Design and construction
- Architect: Ange-Jacques Gabriel

= Château de Saint-Hubert =

Royal château in Yvelines, France

The Château de Saint-Hubert was a royal château built by order of Louis XV in Perray-in-Yvelines (now in the department of Yvelines), for use while he was hunting in the nearby forest (Saint Hubert is the patron saint of hunters). The design was entrusted to Ange-Jacques Gabriel, designer of the École Militaire, and the building was under construction from 1755 to 1758.

Saint-Hubert was originally intended as a simple hunting lodge, to allow the King to rest during and after the hunt without calling on his cousin, Louis Jean Marie de Bourbon, Duke of Penthièvre. Work was not completed by 1756, and it was decided to turn Saint-Hubert into a full château, with a main building housing 25 nobles, plus two projecting service wings and a gatehouse creating a courtyard. The main room was elaborately decorated with painted stucco.

The building was still not completed by the death of Louis XV, and Louis XVI abandoned it as too expensive. Instead, he bought the Château de Rambouillet from the Duke of Penthièvre.

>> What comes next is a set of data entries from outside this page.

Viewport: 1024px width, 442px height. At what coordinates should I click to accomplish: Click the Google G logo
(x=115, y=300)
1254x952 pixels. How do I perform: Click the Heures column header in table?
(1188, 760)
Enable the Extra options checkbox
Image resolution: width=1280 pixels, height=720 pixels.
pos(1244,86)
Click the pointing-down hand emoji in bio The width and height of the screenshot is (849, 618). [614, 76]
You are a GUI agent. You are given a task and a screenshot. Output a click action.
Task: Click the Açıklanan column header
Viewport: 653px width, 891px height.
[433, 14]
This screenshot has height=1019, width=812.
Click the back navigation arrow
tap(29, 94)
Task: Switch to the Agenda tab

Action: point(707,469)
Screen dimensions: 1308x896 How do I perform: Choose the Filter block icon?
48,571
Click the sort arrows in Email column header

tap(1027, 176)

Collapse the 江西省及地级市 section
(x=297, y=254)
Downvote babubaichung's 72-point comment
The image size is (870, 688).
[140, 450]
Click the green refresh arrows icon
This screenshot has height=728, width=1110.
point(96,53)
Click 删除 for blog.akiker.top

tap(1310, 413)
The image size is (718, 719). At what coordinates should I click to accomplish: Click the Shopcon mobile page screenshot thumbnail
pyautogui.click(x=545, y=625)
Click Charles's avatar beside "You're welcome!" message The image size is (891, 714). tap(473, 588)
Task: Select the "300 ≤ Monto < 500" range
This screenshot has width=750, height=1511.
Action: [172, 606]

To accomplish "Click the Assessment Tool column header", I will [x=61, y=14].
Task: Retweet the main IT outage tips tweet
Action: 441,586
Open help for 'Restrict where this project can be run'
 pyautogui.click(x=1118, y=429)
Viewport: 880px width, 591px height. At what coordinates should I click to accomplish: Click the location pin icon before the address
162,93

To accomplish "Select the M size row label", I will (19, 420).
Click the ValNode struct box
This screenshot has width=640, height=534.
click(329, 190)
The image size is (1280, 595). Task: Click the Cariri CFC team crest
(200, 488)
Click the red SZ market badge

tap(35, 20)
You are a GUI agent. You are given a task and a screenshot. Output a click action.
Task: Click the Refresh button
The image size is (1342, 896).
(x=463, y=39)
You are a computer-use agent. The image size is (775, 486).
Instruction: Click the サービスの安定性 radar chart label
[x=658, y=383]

Saint-Hubert then fell into disrepair and was demolished in 1855. Little remains today.

Louis XV had planned a model village around the Château de Saint-Hubert, but it also was never completed.

A painting by Charles-André van Loo ordered in 1758 for the chapel at Saint-Hubert, The conversion of Saint-Hubert is now housed in the église Saint-Lubin-et-Saint-Jean in Rambouillet.